Stored data entries.
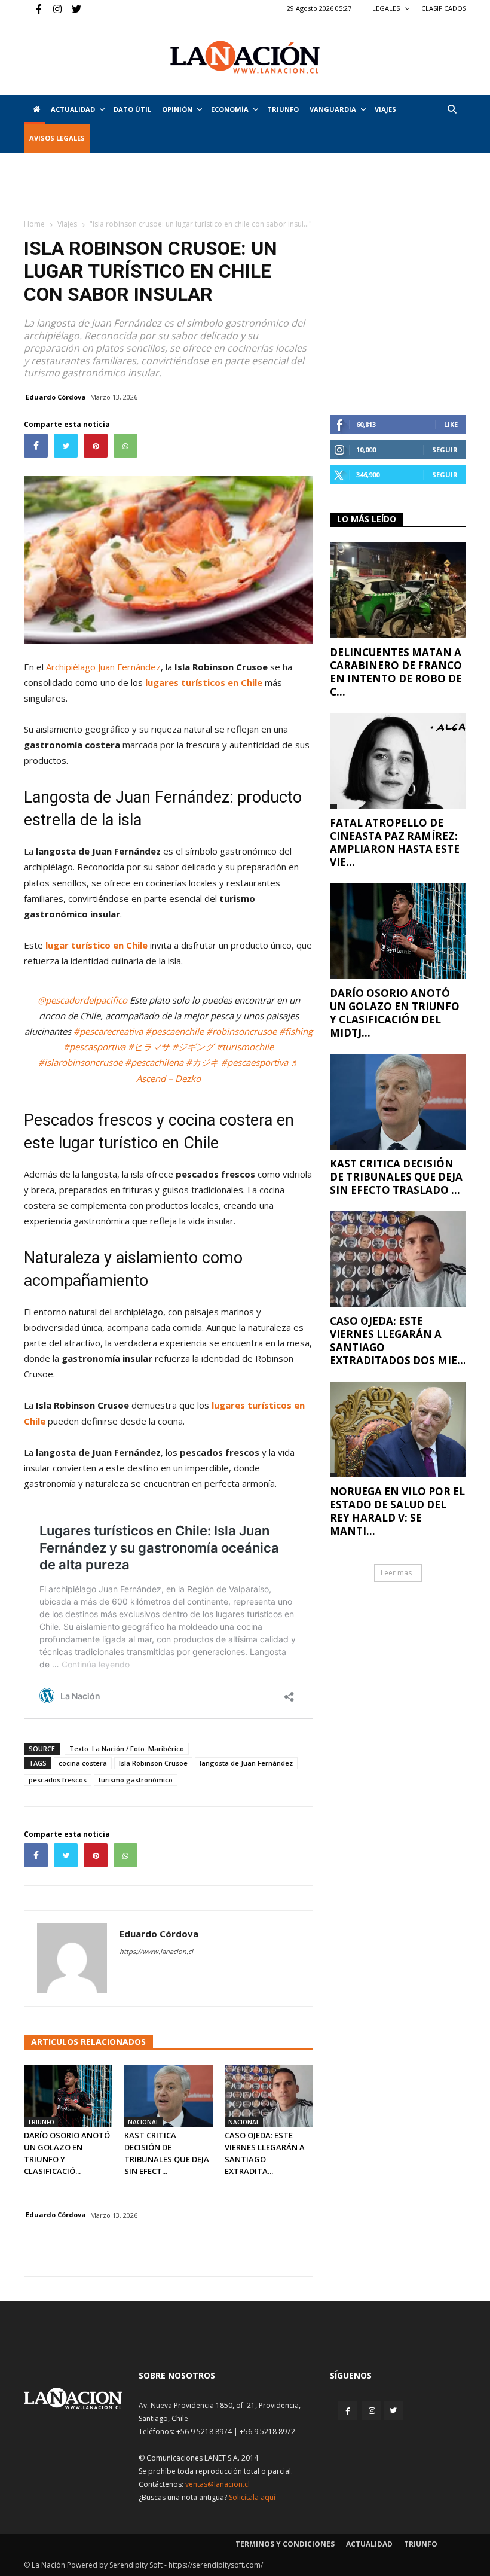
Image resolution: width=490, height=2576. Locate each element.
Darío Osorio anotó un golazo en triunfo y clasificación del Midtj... (395, 1012)
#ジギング (193, 1047)
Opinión (177, 109)
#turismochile (245, 1047)
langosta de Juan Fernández (246, 1762)
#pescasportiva (94, 1047)
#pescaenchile (174, 1031)
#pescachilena (154, 1062)
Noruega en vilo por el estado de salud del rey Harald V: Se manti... (397, 1511)
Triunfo (283, 109)
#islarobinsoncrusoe (80, 1062)
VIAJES (385, 109)
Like (451, 424)
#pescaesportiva (254, 1062)
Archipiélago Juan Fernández (103, 667)
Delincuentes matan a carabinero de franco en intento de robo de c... (396, 672)
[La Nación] (245, 57)
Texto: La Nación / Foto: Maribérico (126, 1748)
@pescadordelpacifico (82, 1000)
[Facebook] (33, 8)
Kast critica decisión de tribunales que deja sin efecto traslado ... (396, 1177)
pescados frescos (58, 1779)
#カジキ (202, 1062)
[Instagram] (53, 8)
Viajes (67, 224)
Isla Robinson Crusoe (153, 1762)
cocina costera (83, 1762)
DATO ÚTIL (132, 109)
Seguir (445, 449)
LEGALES (387, 8)
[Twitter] (72, 8)
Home (34, 224)
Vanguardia (333, 109)
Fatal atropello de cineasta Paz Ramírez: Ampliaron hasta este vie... (395, 842)
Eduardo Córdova (56, 396)
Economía (230, 109)
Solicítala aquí (252, 2497)
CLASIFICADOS (443, 8)
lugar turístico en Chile (96, 945)
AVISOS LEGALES (57, 137)
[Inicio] (34, 109)
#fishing (296, 1031)
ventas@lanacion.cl (217, 2484)
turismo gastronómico (136, 1779)
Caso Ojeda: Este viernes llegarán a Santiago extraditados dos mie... (398, 1340)
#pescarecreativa (108, 1031)
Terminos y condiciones (285, 2544)
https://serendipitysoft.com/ (216, 2565)
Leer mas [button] (396, 1573)
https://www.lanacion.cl (156, 1951)
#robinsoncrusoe (241, 1031)
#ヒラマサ (149, 1047)
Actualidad (73, 109)
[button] (451, 109)
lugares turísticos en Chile (203, 682)
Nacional (143, 2122)
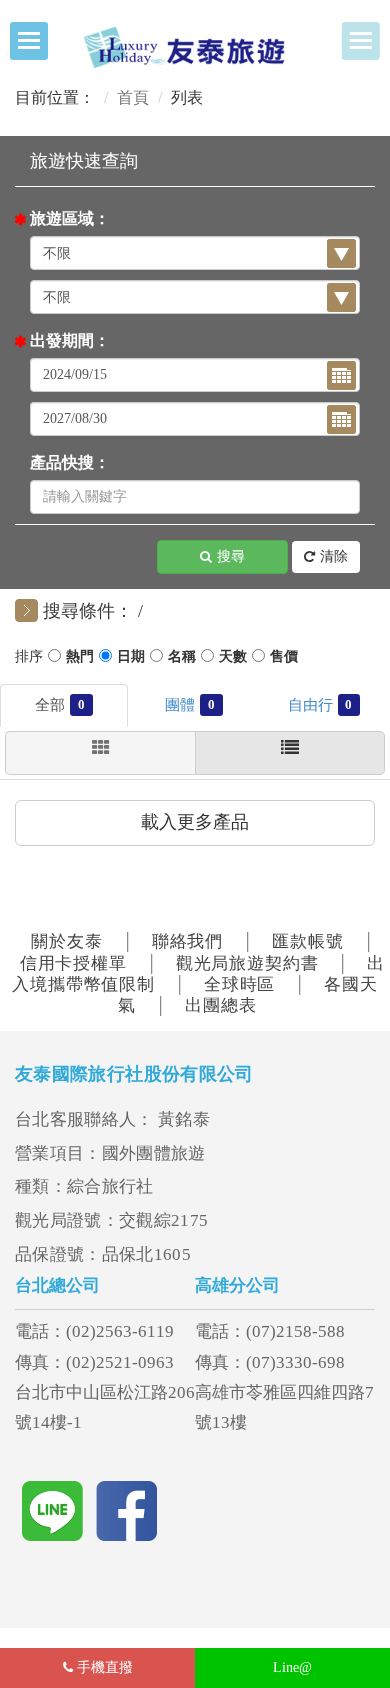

Exercise directions. What is needed is the count of lines in the records that include the word "Nación", with no other text.

Task solution. 2